There are signs Starbucks is, perhaps, rapidly gaining an appreciation for the complexity of this task. The company has, in three weeks, moved from its original announcement of a day of implicit-bias training, in collaboration with advisors including Bryan Stevenson of the Equal Justice Initiative, Sherrilyn Ifill of the NAACP Legal Defense and Educational Fund, and Heather McGhee of Demos, to a description of comprehensive reform, and, according to McGhee, a commitment to identifying metrics and ongoing monitoring and evaluation.* When I spoke with McGhee, she told me that the advisors have also connected Starbucks with social scientists who focus on this domain. “We all knew there is specialized knowledge; there are people who have dedicated their lives to this who need to be consulted,” she said. The company’s most recent public announcement states it will be working specifically with experts in antibias training.
One of the biggest challenges may be one of timing: The company’s feeling of urgency is apparent, but the due diligence required to create something actually meaningful takes time. Starbucks has run into trouble with an ambitious race-related initiative before; its 2015 “Race Together” campaign was immediately and heavily criticized. But McGhee’s description of the May 29 event as a “launch” suggests that this time Starbucks is taking a more deliberate approach. Beyond the training, says Patrick Forscher, a University of Arkansas psychologist who was part of the Madison training, “if Starbucks makes an ongoing investment in improving the climate in stores, in ongoing monitoring, that sends a good message to customers and employees, and sets norms that they take this seriously.”

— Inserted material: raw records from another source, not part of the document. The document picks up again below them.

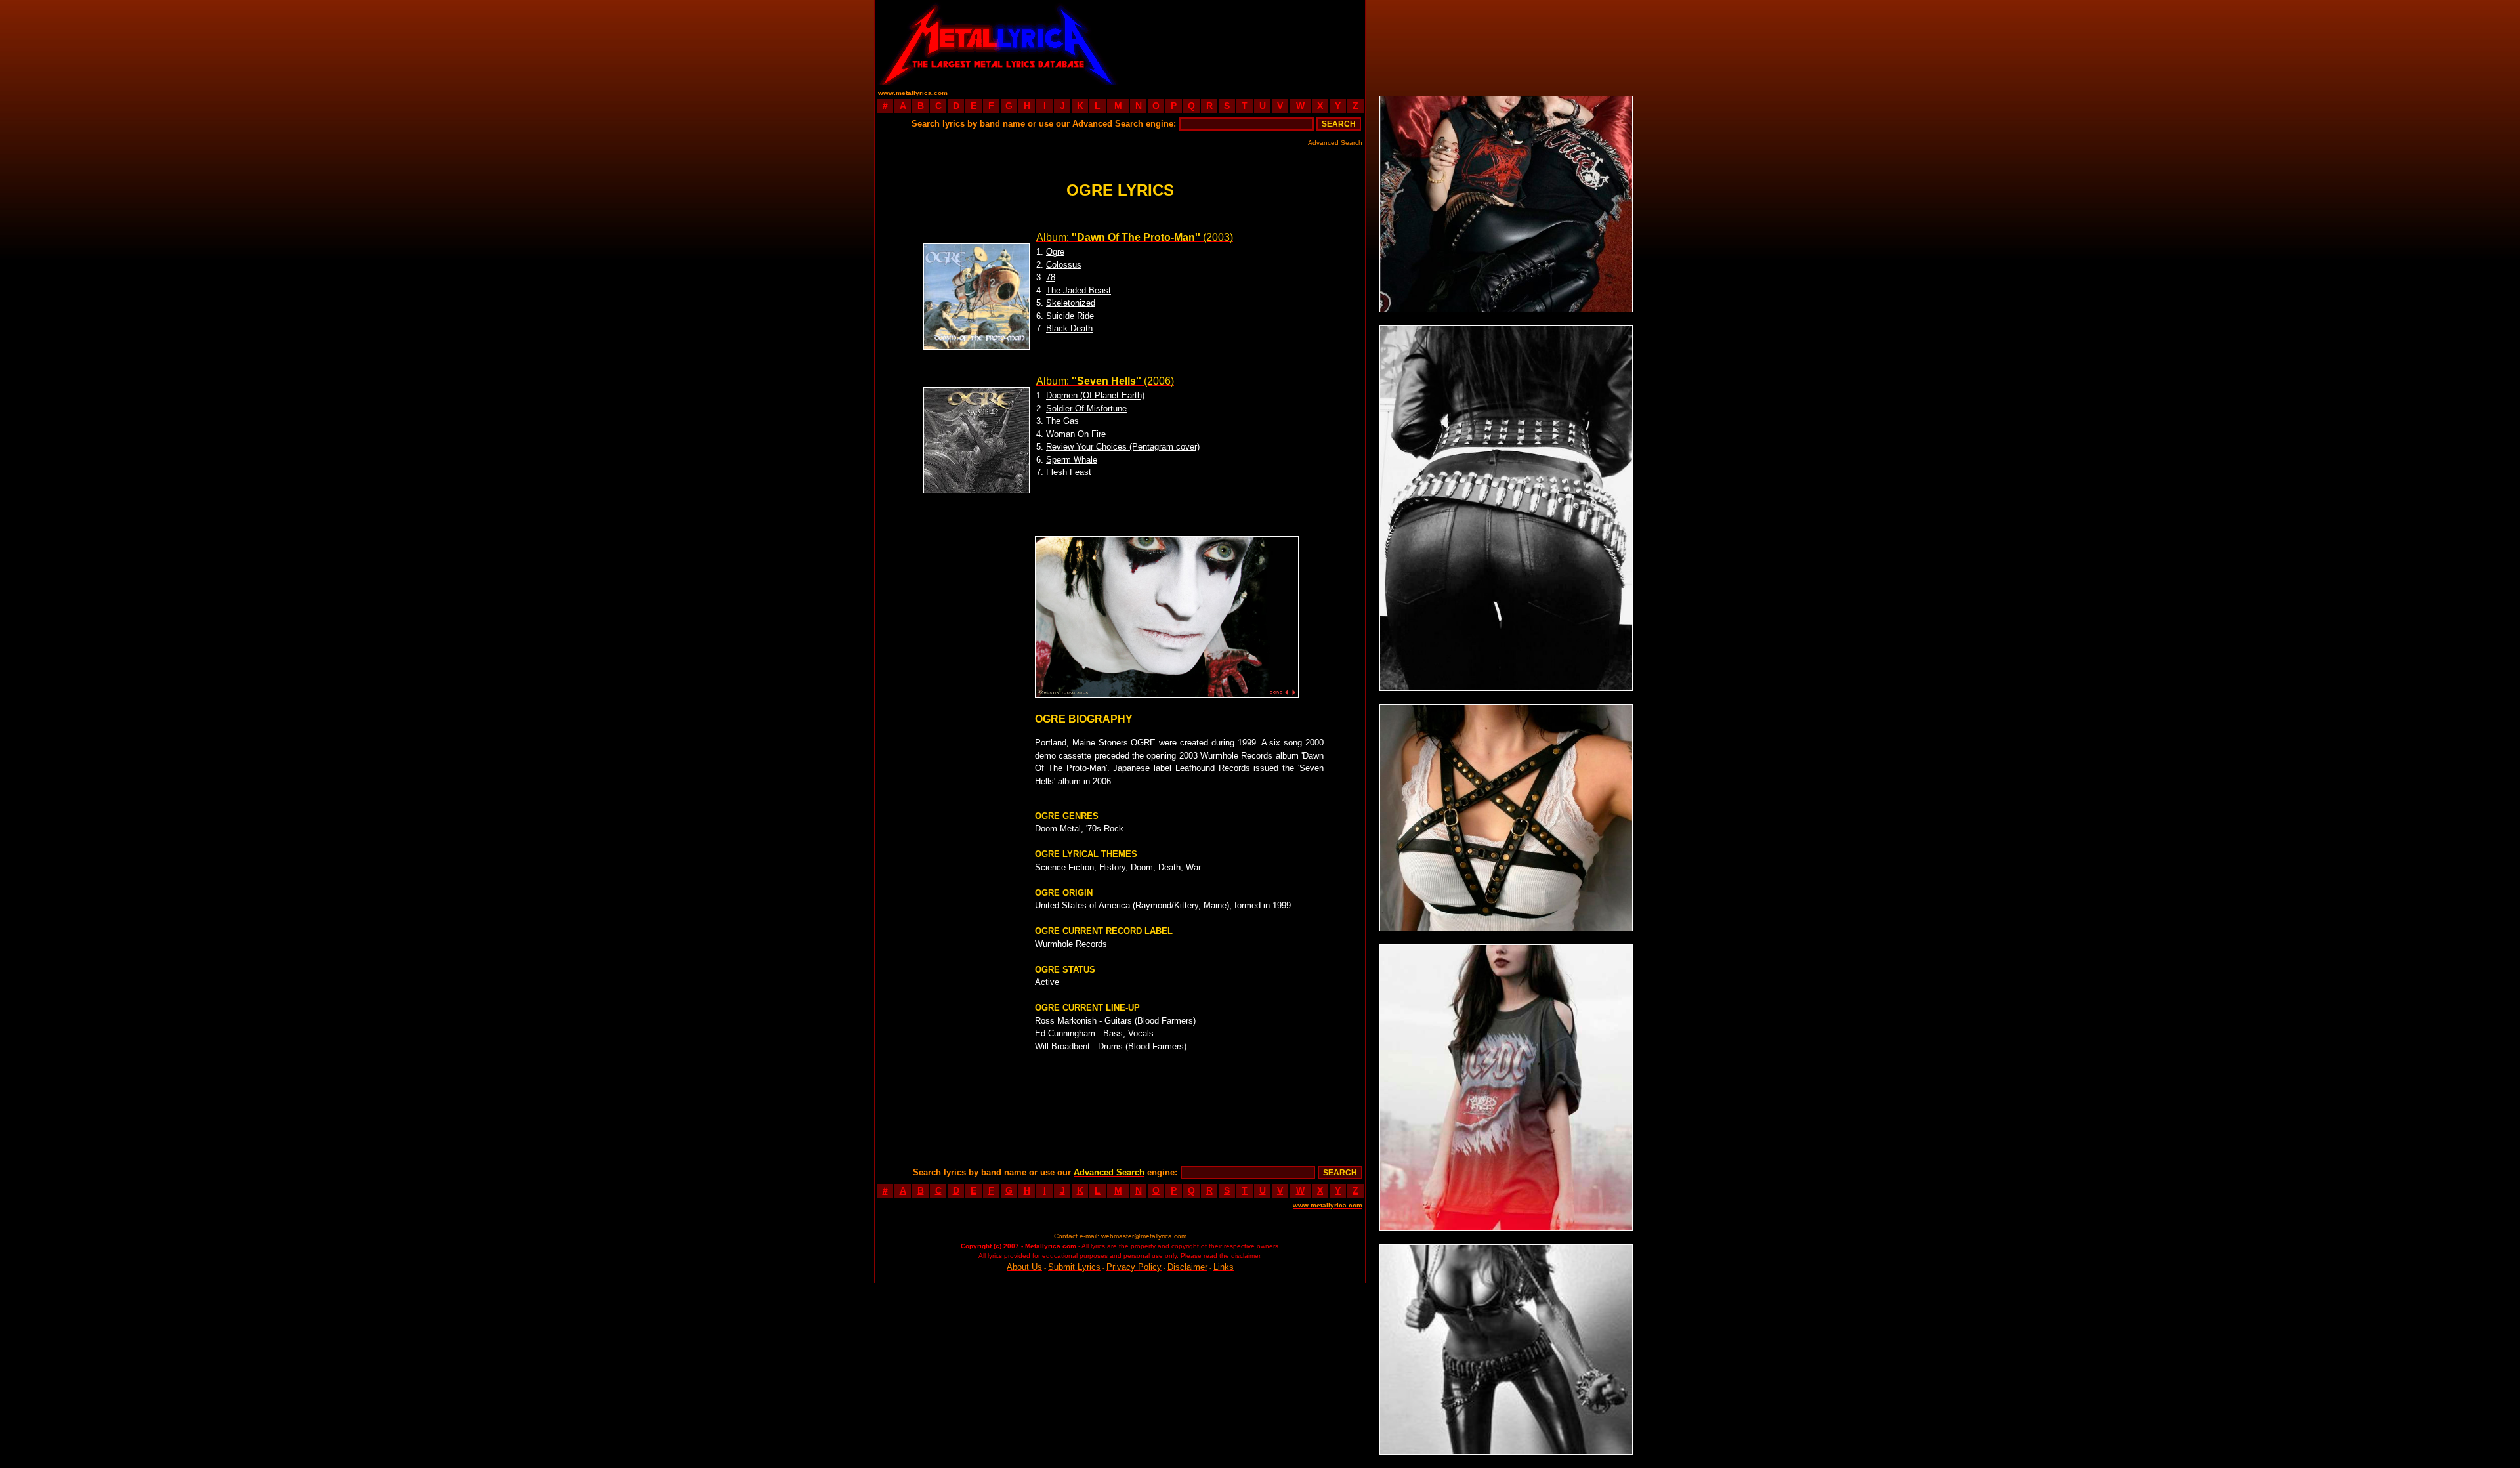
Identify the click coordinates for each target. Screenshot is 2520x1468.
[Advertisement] (1243, 42)
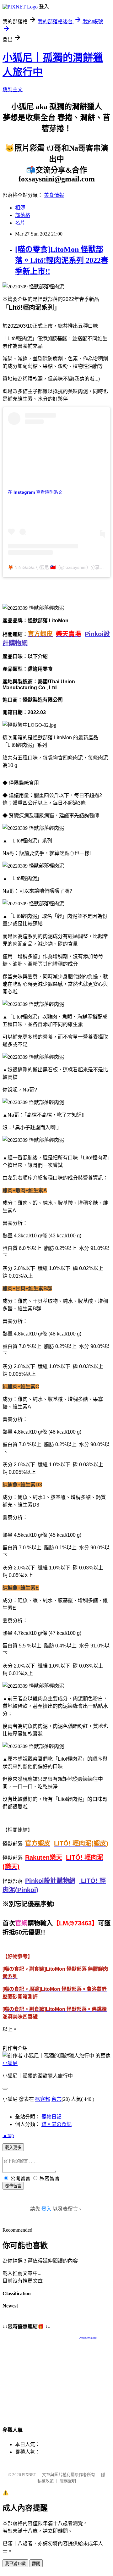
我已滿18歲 (15, 2563)
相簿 (20, 207)
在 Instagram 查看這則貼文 (35, 492)
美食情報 (54, 195)
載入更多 (13, 2147)
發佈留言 (13, 2186)
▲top (8, 2135)
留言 (56, 2099)
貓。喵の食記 (56, 2124)
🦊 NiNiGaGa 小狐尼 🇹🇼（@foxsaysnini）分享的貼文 (60, 567)
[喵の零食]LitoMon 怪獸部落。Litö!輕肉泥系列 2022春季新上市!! (61, 260)
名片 (20, 222)
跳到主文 (13, 89)
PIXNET (29, 2474)
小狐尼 (10, 2063)
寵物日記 (51, 2116)
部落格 (22, 215)
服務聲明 (68, 2481)
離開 (36, 2563)
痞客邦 (42, 2099)
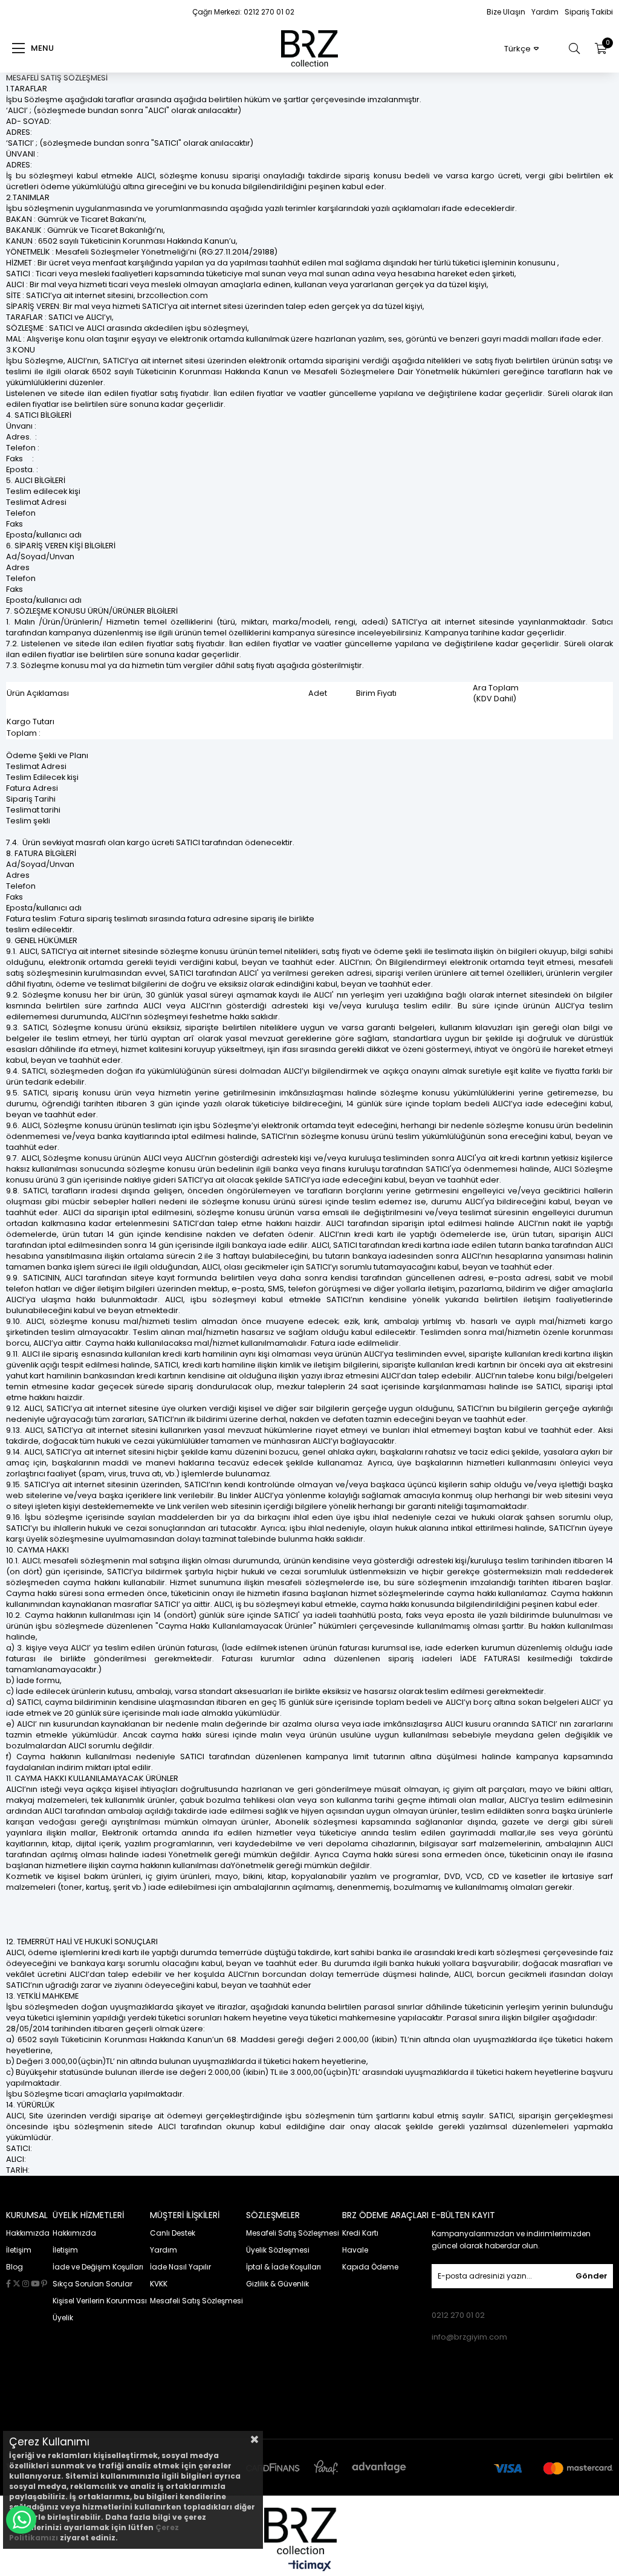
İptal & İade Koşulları (283, 2267)
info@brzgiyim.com (469, 2337)
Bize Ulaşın (506, 12)
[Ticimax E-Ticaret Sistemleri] (309, 2566)
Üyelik (63, 2317)
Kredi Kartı (360, 2233)
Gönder (591, 2276)
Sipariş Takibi (589, 12)
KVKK (158, 2284)
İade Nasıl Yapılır (180, 2267)
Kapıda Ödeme (370, 2267)
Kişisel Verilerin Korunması (100, 2300)
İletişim (18, 2250)
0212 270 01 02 (458, 2315)
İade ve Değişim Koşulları (98, 2267)
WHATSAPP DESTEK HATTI (21, 2520)
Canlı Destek (172, 2233)
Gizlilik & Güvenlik (277, 2284)
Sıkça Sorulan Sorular (92, 2284)
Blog (14, 2267)
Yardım (545, 12)
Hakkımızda (28, 2233)
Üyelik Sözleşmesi (278, 2250)
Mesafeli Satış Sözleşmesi (196, 2300)
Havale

Social scientists like Devine who have developed effective trainings have made clear that because the problems of prejudice and discrimination are so massive, trainings like these can only be one small piece. On the individual level, too, a training is only a first step in reckoning with bias: Transforming one’s relationship with deeply rooted stereotypes requires a vigilant attention that develops over time, the way a building a muscle’s strength requires regular practice and repetition.
If Starbucks does take this work seriously, the company has an unusual opportunity—an opportunity, as McGhee put it, to answer the question, “What does it truly mean to be an anti-racist institution?”
* This article previously misidentified Sherrilyn Ifill's institutional affiliation. We regret the error.